Judge Rejects Wildenstein Family’s Second Attempt to Delay Tax Evasion Trial

The affair has been dubbed "Dallas on the Seine."

Art dealer Guy Wildenstein (left) and his lawyer Herve Temime (right) leave the Paris courthouse on January 4, 2016. Photo Alain Jocard/AFP/Getty Images.
Art dealer Guy Wildenstein (left) and his lawyer Herve Temime (right) leave the Paris courthouse on January 4, 2016. Photo Alain Jocard/AFP/Getty Images.

The tax evasion trial of the Wildenstein art-dealing family will continue, as the presiding judge has rejected the defendants’ request for a stay, reports Le Figaro. If granted, the request would have been the second delay in a trial that began in January, in which members of the family face charges of tax fraud and aggravated money laundering related to their handling of an estate that may be worth as much as $1 billion.

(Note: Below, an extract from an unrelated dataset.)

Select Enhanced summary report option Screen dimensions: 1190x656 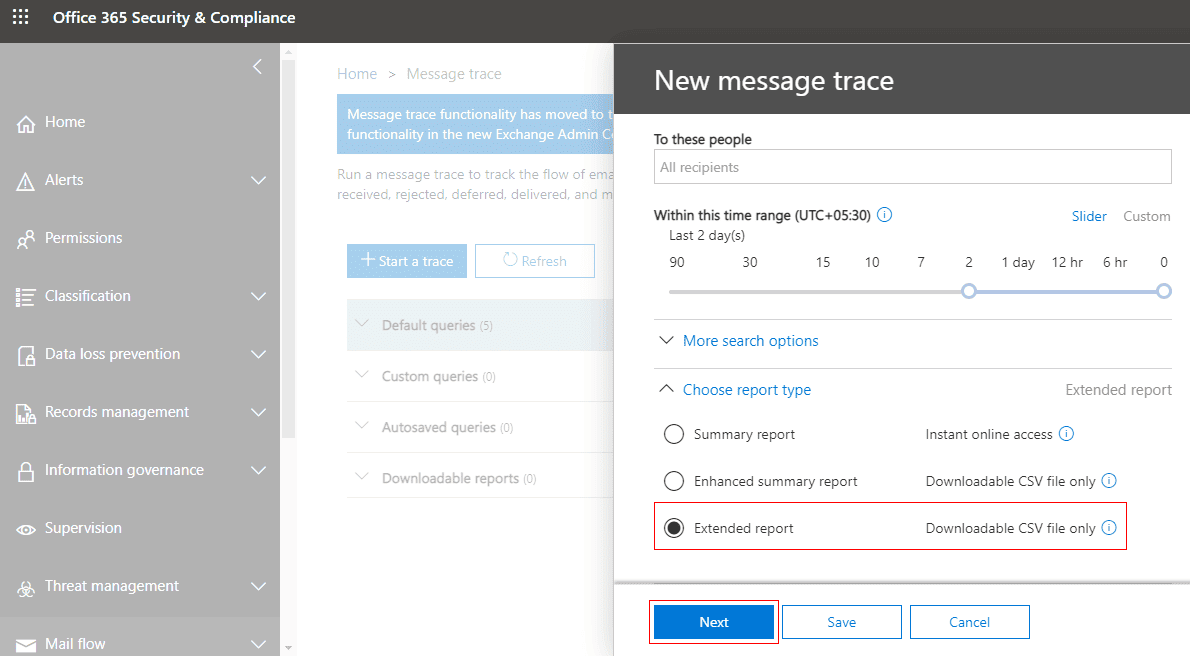[x=674, y=481]
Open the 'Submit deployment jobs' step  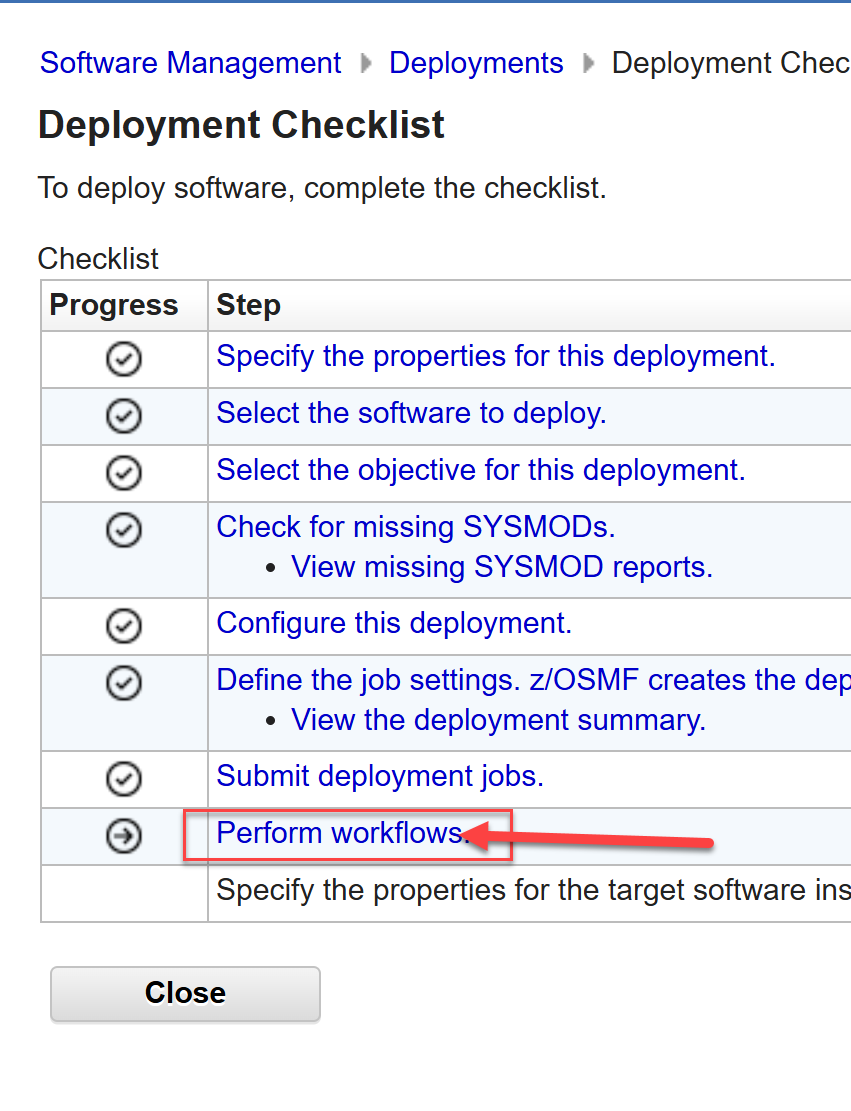[380, 776]
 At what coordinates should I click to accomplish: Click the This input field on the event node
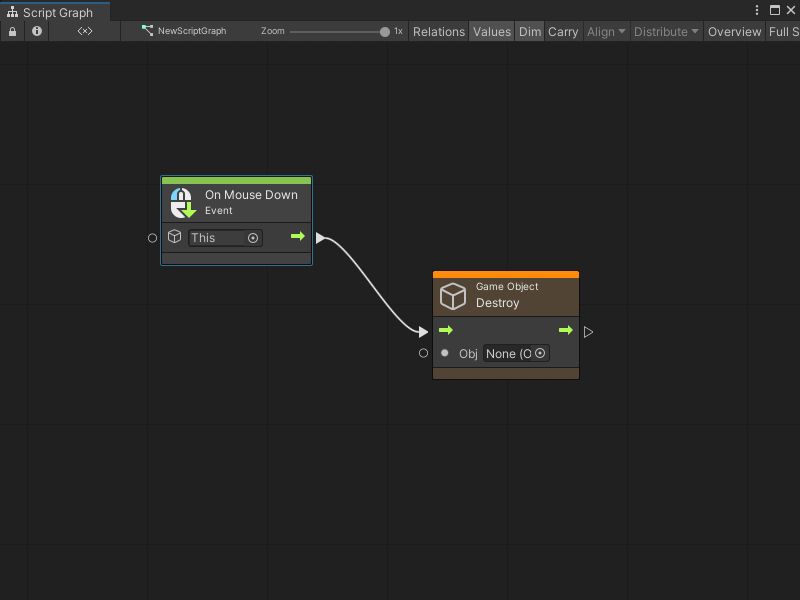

The family had requested that the tax case be sorted out with French authorities in civil court first, before the criminal trial could proceed. In rejecting this plea, Judge Olivier Geron said that while the request was a serious one, that move could have delayed the criminal trial by several years. He said that granting the family’s request would have set a precedent in which criminal justice would be reduced to merely a residual role in all cases involving complex tax fraud, according to Le Figaro.

Guy Wildenstein has been accused, along with other members of the family, of attempting to evade estate taxes after their father, Daniel Wildenstein, died in 2001. Authorities say that the heirs tried to shift their inheritance into various tax havens. He faces a potential sentence of 10 years in prison along with fines, according to the Associated Press.

Speaking to Bloomberg, Herve Temime, one of Guy Wildenstein’s lawyers, suggested that the criminal court could end up issuing a sentence, only to find that tax authorities levied no charges. “This isn’t a dodging strategy,” he told Bloomberg, saying that conflicting determinations in the civil and criminal proceedings would be a “totally incoherent” situation.

Testimony by the heirs is expected to last until October 20.